Allegations of Substantial Ownership Bloc and Management Authority Are Insufficient
The plaintiffs' allegations here centered on Sanchez Jr. and Sanchez III's 21.6 percent ownership of Sanchez Energy and Sanchez III's service as president and CEO of Sanchez Energy. The court found that the plaintiffs failed to allege that "Sanchez III exercises greater control than that typical of a CEO, that he dominates or controls the board, or that he has even attempted to dominate the board through threats, bullying, or the like." More persuasive to the court was the plaintiffs' admission at oral argument that Sanchez Jr. and Sanchez III could not exert power to remove a dissenting director and that 80 percent of the voting control of Sanchez Energy was in the hands of independent stockholders. Because the court found that Sanchez Jr. and Sanchez III were not controlling stockholders and that a majority of disinterested and independent stockholders approved the transaction, the court rejected the plaintiffs' argument that entire fairness governed the court's review of the transaction.
Plaintiffs Failed to Allege Lack of Valid Exercise of Business Judgment
The court found insufficient the plaintiffs' allegations that Sanchez Energy paid 17 times the market price to acquire the working interests in Sanchez Resources, that the price substantially exceeded the market price of a comparable transaction, that defendants tried to hide an increased royalty payment to Sanchez Resources, and that the conflicted directors were motivated to buy out their partner in Sanchez Resources, and not by a legitimate business objective for Sanchez Energy. As to the first, the court found that by the time of the transaction, half the acreage had been developed and oil had been found, which would explain the alleged discrepancy in price. As to the second, the court found that the plaintiffs failed to allege "sufficient information about the nature, quality and duration" of the prior transaction to allow a meaningful comparison. The court found the other allegations lacked sufficient particularity to demonstrate a nefarious motive or the lack of a good-faith business objective.

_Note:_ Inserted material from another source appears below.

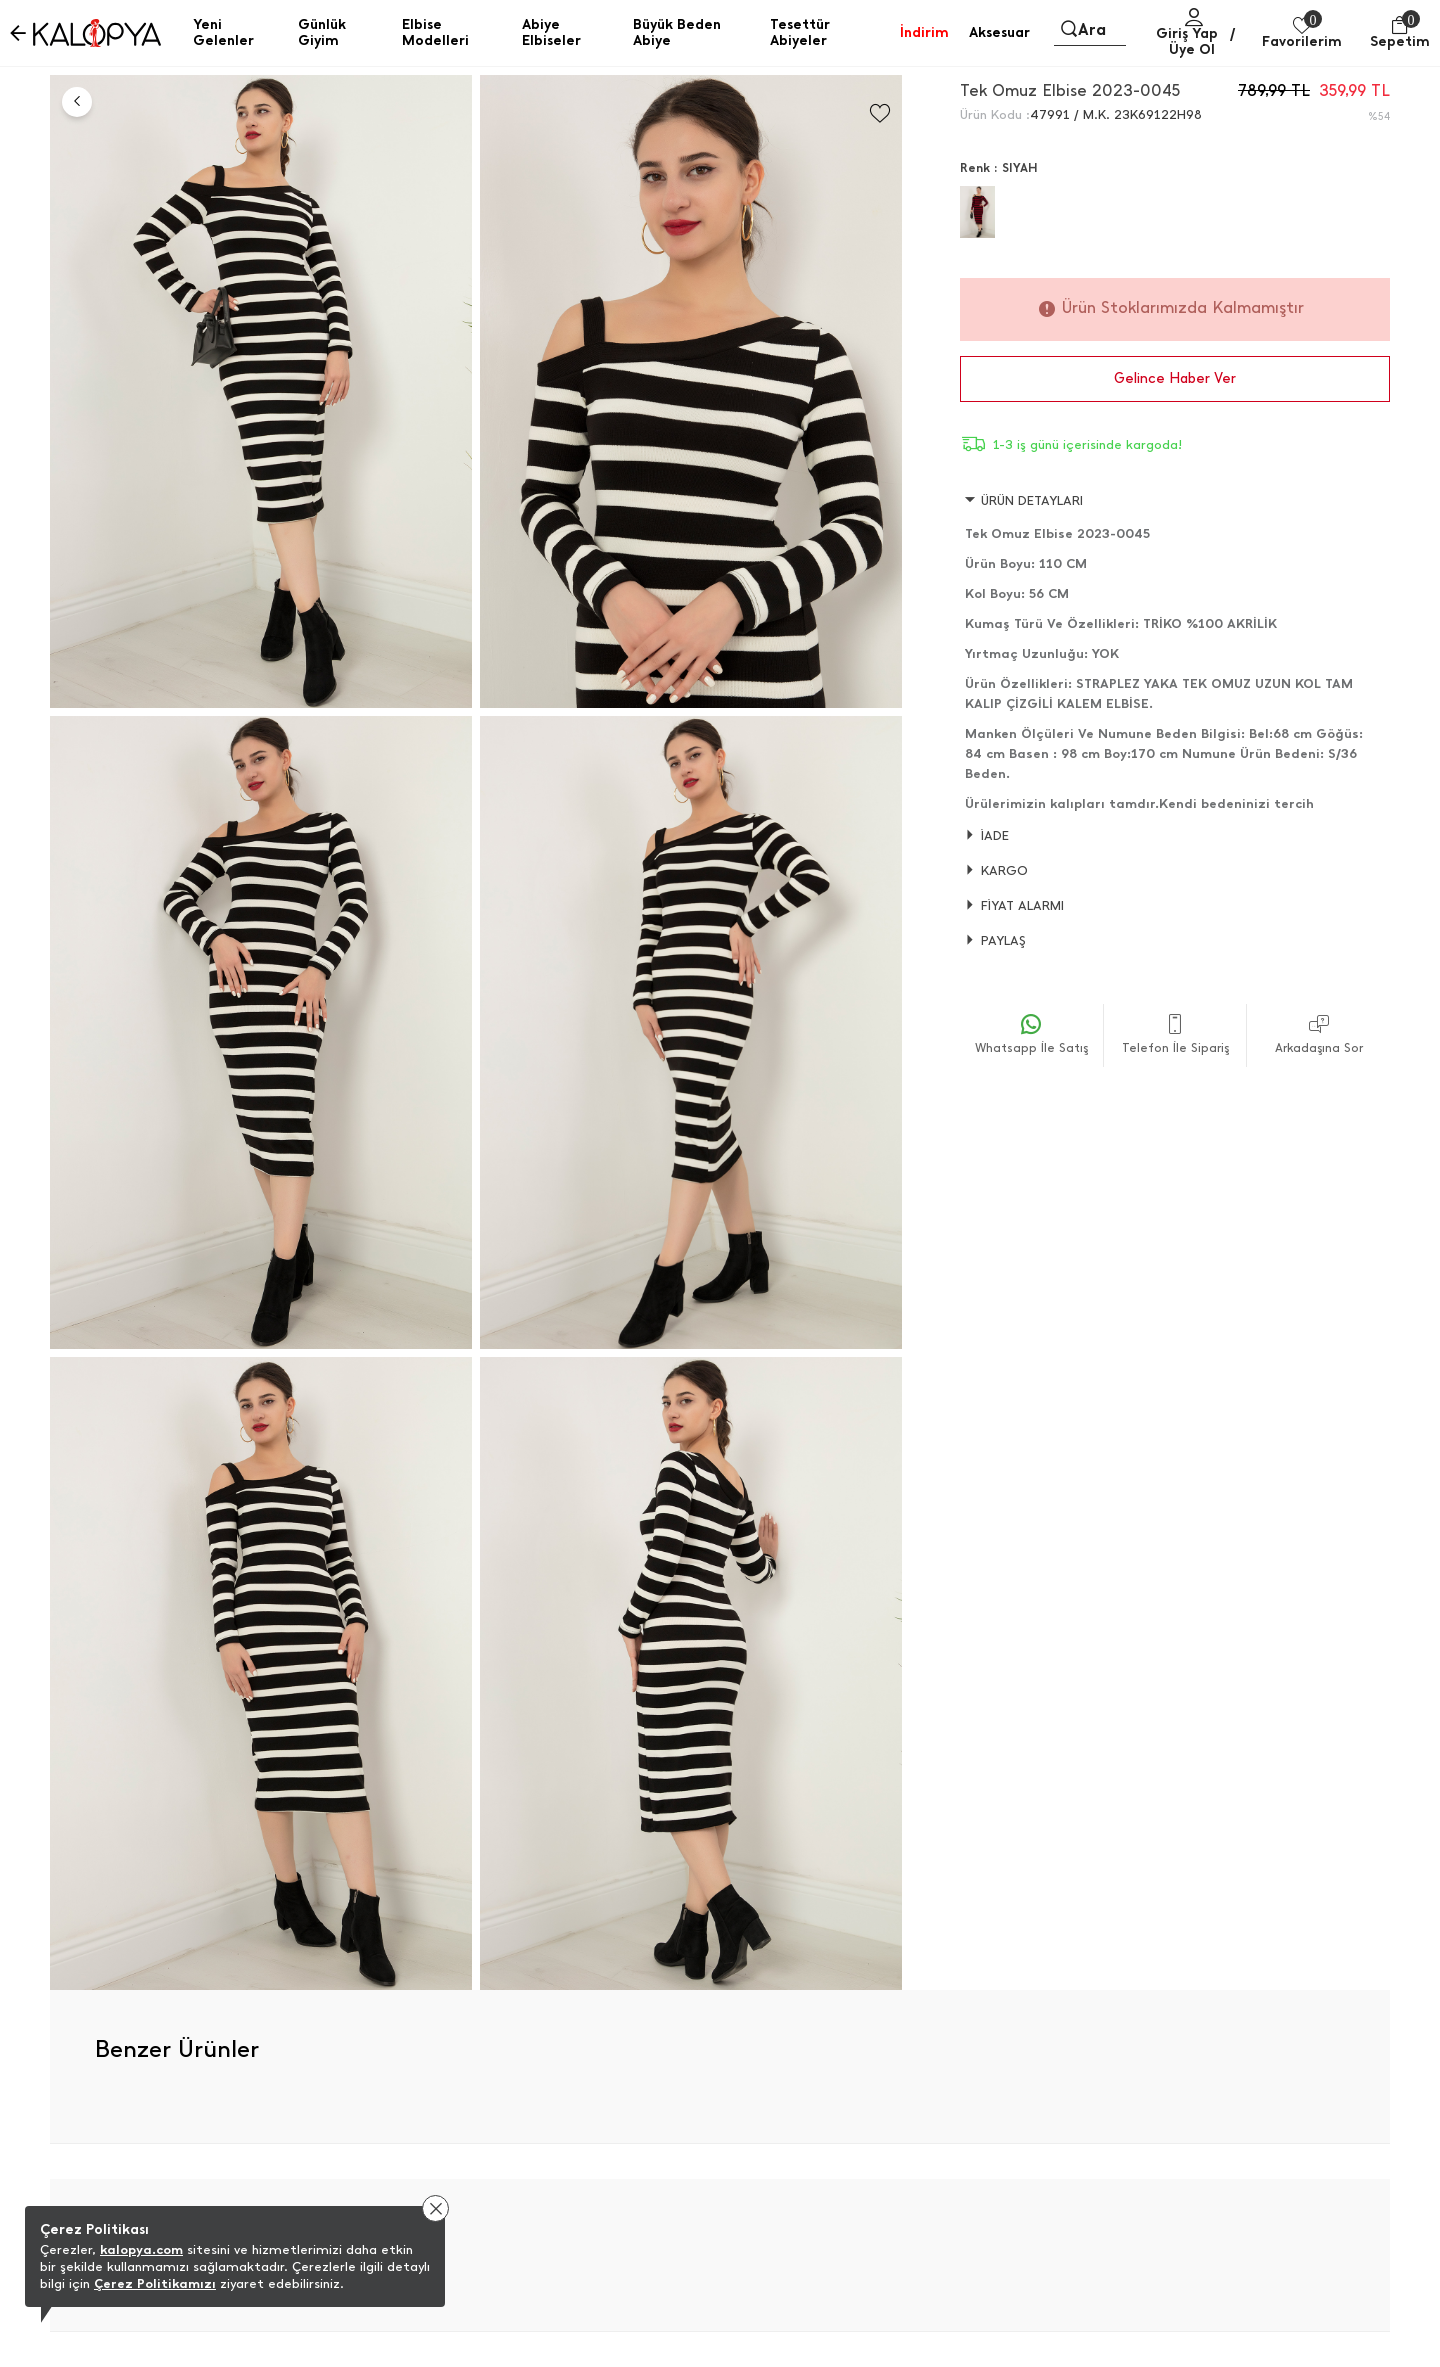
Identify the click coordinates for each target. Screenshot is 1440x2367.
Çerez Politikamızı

A stockholder plaintiff seeking to wrest control of derivative claims from a board faces an uphill battle when the transaction at issue was approved by a majority of disinterested and independent directors. Conclusory allegations of business and financial ties will not suffice to challenge independence when the plaintiff fails to plead particularized facts as to why those ties are so material as to cause the director to be willing to risk his or her reputation rather than to risk a relationship with the interested party. Similarly, allegations of substantial stock ownership and day-to-day management authority will not suffice to demonstrate that interested directors were also controlling stockholders where the plaintiff fails to allege voting power sufficient to control the board. Finally, when allegations fail that a majority of the board lacked independence, a plaintiff will have a hard time pleading facts sufficient to show that a business decision was so unfair that it could not have been the product of a valid exercise of business judgment. Perhaps the most important lesson is that a plaintiff's pleading burden is even harder when he or she fails to use the tools at hand to obtain the books and records that may allow the stockholder to plead facts necessary to excuse demand.